» **Exercise requirements**:
List every line in this data where the string "computer" occurs.

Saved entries
■ ■ ■ ■ ■ ■ ■
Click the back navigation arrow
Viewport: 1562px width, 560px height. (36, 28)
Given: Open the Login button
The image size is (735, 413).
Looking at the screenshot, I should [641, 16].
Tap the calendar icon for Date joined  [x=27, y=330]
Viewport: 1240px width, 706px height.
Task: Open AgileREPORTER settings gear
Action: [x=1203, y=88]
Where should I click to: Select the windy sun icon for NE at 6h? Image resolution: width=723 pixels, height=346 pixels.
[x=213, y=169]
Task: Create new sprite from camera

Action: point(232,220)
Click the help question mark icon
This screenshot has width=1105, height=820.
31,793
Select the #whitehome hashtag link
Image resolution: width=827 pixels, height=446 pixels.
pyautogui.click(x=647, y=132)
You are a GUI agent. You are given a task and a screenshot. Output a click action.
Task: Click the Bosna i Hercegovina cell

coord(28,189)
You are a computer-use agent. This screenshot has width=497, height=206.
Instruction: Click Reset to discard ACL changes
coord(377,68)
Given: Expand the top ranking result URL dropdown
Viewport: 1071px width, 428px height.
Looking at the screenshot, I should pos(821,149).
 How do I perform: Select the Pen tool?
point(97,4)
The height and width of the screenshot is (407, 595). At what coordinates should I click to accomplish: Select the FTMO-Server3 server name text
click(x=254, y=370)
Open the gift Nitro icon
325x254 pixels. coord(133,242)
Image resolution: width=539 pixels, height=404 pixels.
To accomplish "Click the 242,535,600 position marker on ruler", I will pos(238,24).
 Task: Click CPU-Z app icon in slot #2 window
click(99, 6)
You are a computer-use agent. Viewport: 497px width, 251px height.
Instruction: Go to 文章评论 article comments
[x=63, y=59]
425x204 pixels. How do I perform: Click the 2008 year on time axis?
■ ■ ■ ■ ■ ■ ■
» **Response to this exercise**:
You are a computer-use agent. This screenshot has width=497, height=206.
You are a computer-use agent. Viewport: 497px width, 251px height.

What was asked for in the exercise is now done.